The Fairfax County Board of Supervisors, eager to relieve the traffic congestion that threatens to cripple the development boom near Dulles International Airport, endorsed a proposal yesterday that would impose a special tax on developers to pay for improvements to that area's main artery.
The special development tax would be used to help finance a $50.5 million project to widen Rte. 28 (Sully Road), a two-lane highway that slices through land planned for some of the most intensive commercial and industrial development in the metropolitan area, including Virginia's Center for Innovative Technology. The tax would have to be authorized by the state legislature.
"Without transportation improvements, the whole area's going to come to a complete stop," said board Vice Chairman Martha V. Pennino (D-Centreville).
"This tax would be exclusively on developers," said Chairman John F. Herrity, a Republican who introduced the plan. "It would not affect the residents out there."
The board voted 8 to 0 to endorse the proposal, with one abstention.
Herrity's proposal recommends imposing a tax of 10 to 20 cents per $100 of assessed value on developers who own land along Rte. 28. The tax would be levied by an authority, similar to a sanitary district, that could float bonds to raise money for the project.
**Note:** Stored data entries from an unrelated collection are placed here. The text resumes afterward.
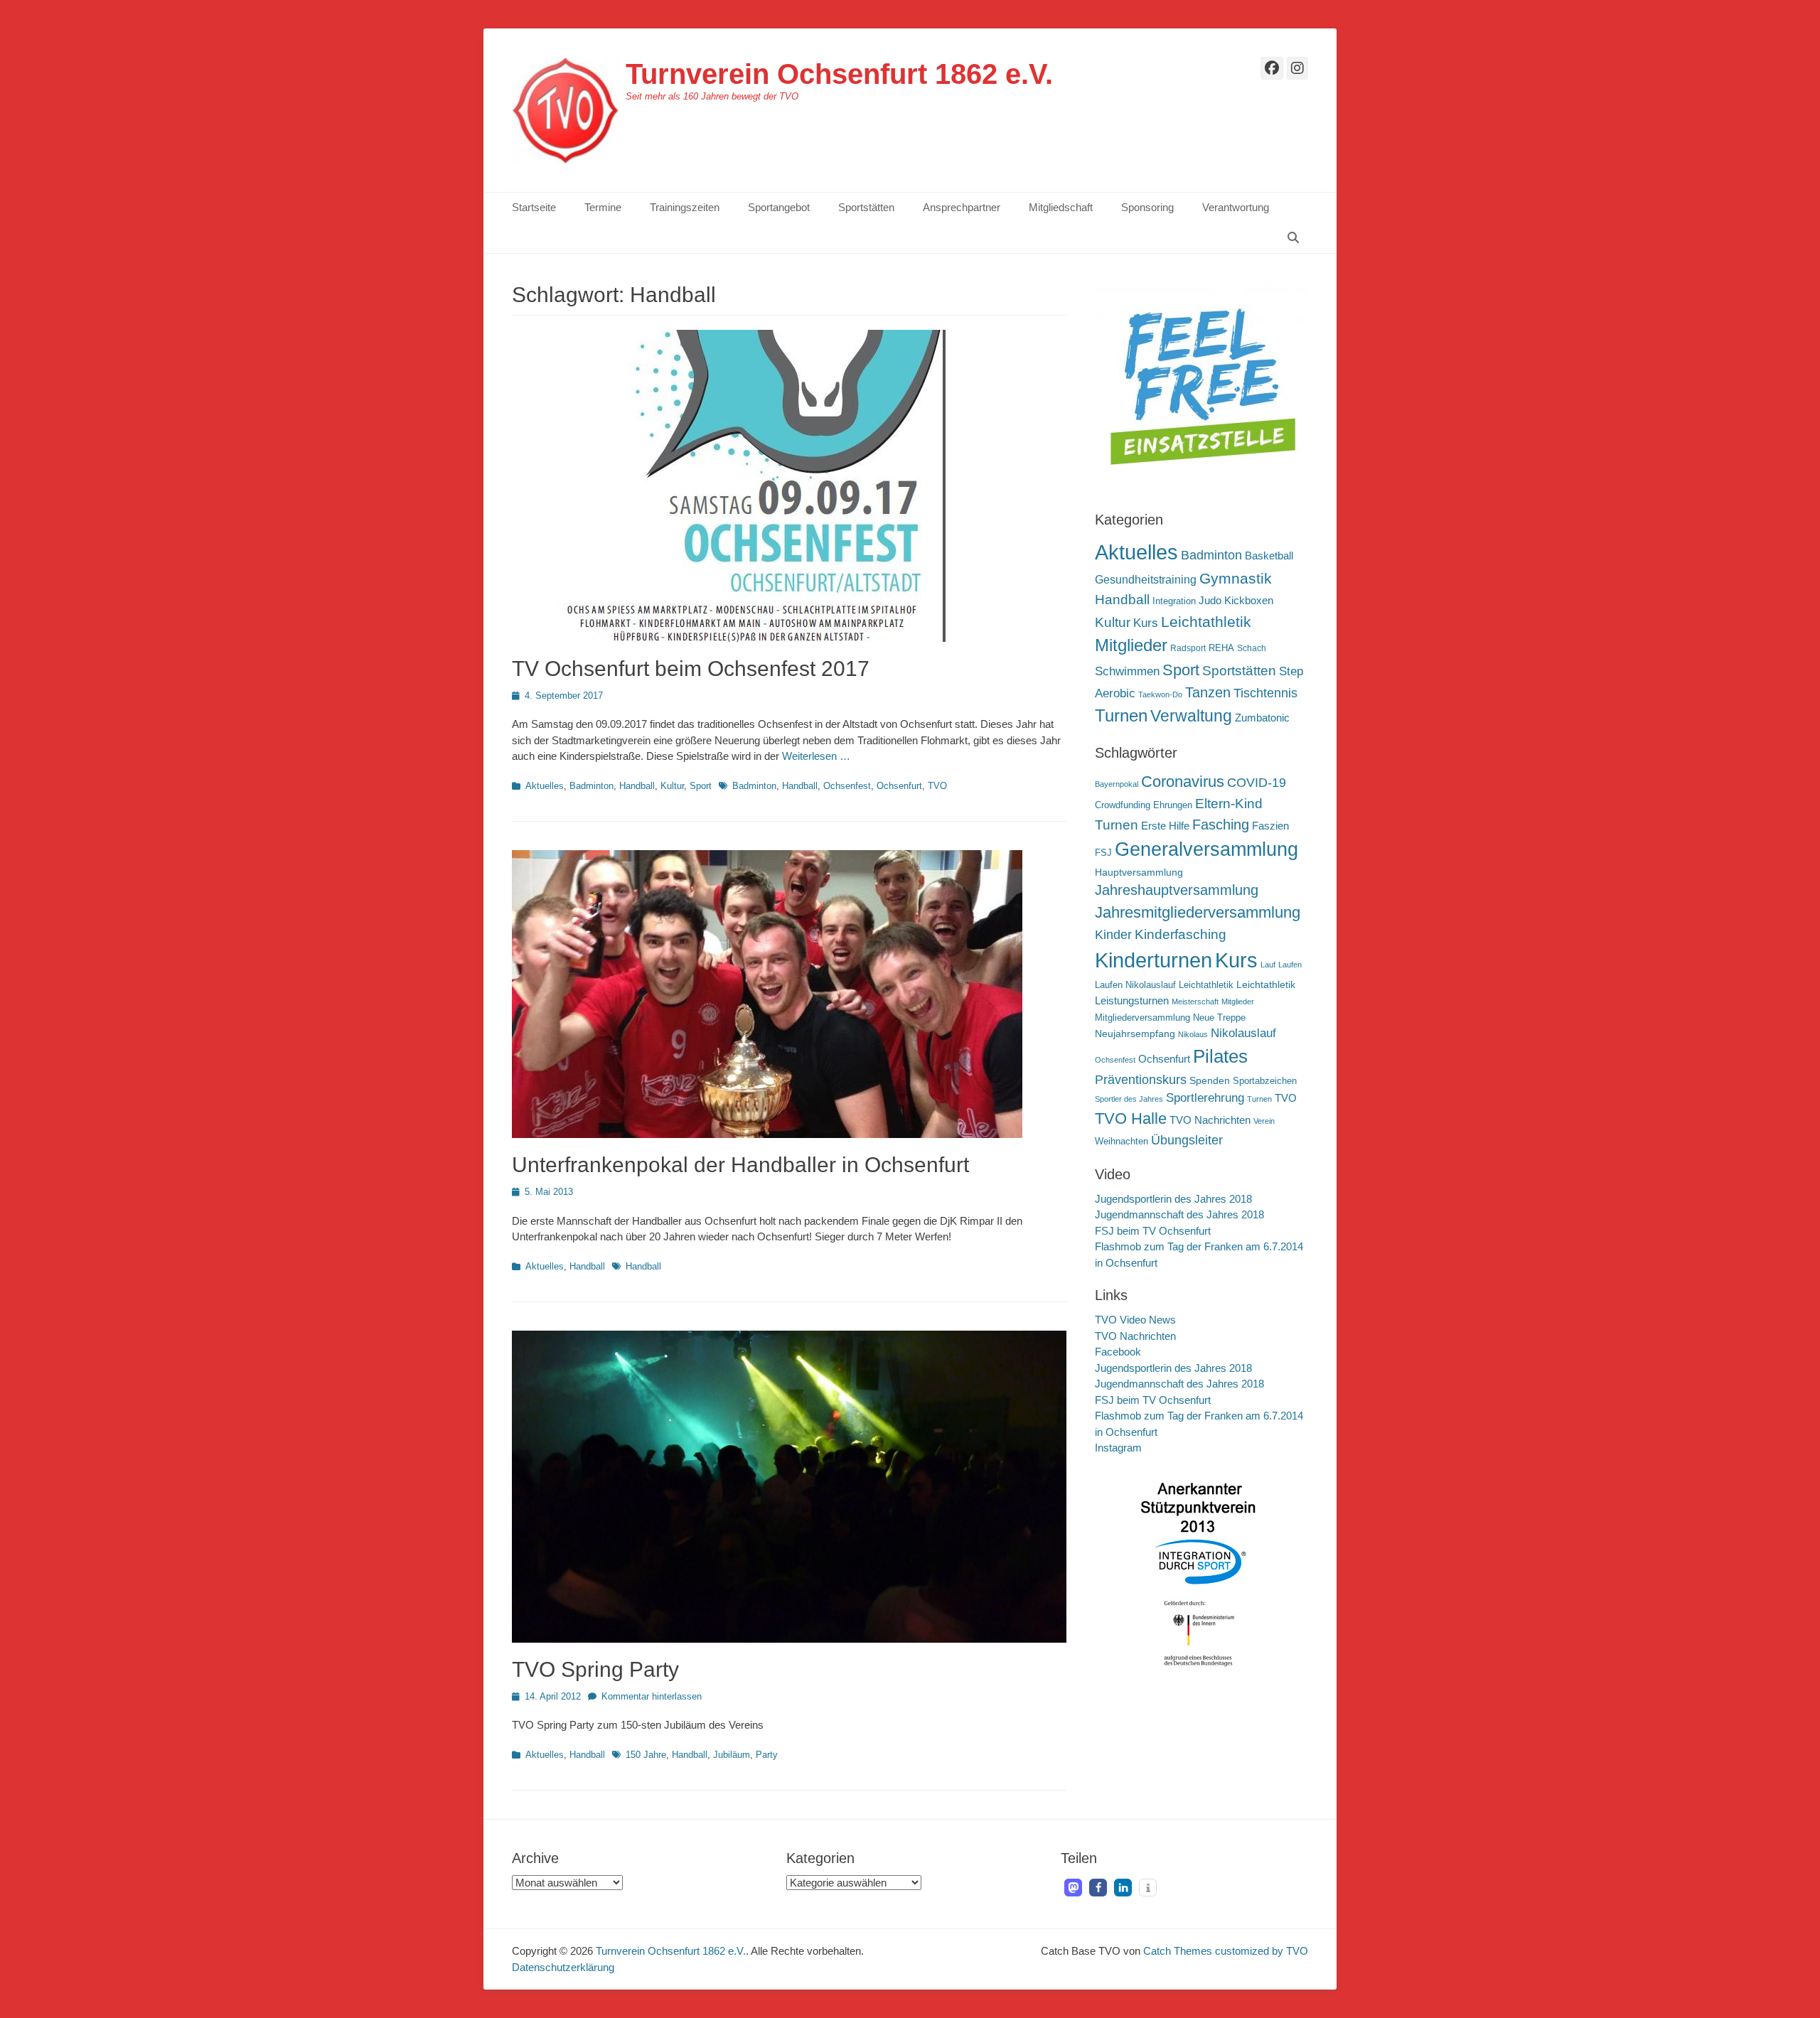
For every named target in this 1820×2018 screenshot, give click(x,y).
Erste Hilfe (1165, 826)
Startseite (534, 207)
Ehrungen (1172, 805)
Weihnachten (1121, 1142)
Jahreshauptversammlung (1176, 890)
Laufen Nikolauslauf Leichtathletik (1164, 985)
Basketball (1269, 555)
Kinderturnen (1153, 960)
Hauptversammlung (1139, 872)
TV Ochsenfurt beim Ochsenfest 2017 (690, 668)
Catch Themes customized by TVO (1225, 1951)
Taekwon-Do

Herrity said many developers, frustrated by traffic problems in the region, support the proposal.
The plan to widen Rte. 28 recommends partial state financing, possibly in the form of a loan. The proposal for the special taxing authority and the state assistance would require approval by the Virginia General Assembly, which is to meet in a special session in September to consider strategies for improving transporation statewide.
In another development-related action yesterday, the county board adopted a policy setting strict guidelines for homeowners who band together to sell their neighborhoods to developers. The policy is the board's response to an increasing number of neighborhood sell-outs in fast-developing areas of the county.
The policy curbs the practice when it would lead to land uses that do not conform to the county's master development plan. County officials said that the boom in neighborhood consolidations is reducing the county's residential acreage.
Under the policy, consolidations would be allowed if the homeowners can demonstrate that the proposed use of the land would not create traffic problems and hamper county services in adjacent neighborhoods. Under existing county policy, the board can reject any development proposal that does not conform to the master plan.
Despite general agreement that Rte. 28 should be widened to control traffic problems in western Fairfax and eastern Loudoun County, developers and state, federal and local officials have been deadlocked for about two years over how to finance the widening of the road.
County planners expect that at least 1.5 million square feet of office space will open annually in the next few years along the corridor, just east of Dulles.
Supervisor Audrey Moore (D-Annandale) abstained on the vote, concerned that state support for Herrity's plan would shift scarce state road money from transportation projects planned in her central Fairfax district, including a proposed commuter rail system.
Herrity and county staff members said they are uncertain about how much state money would be required to support the project, but they said they will recommend that state aid be provided in the form of a loan, not a grant.
The proposal asks Loudoun officials to join Fairfax in the plan. Without Loudoun's support, the six-lane portion of Rte. 28 in Fairfax would feed into the two-lane stretch in Loudoun, creating a potentially serious bottleneck at the county line.
Loudoun Supervisor Frank Raflo, a key member of the Loudoun board on development issues, stopped short of endorsing the Herrity plan yesterday.
"If it's fine for Mr. Herrity, that's fine," said Raflo. "But our decisions are made in Loudoun, not Fairfax."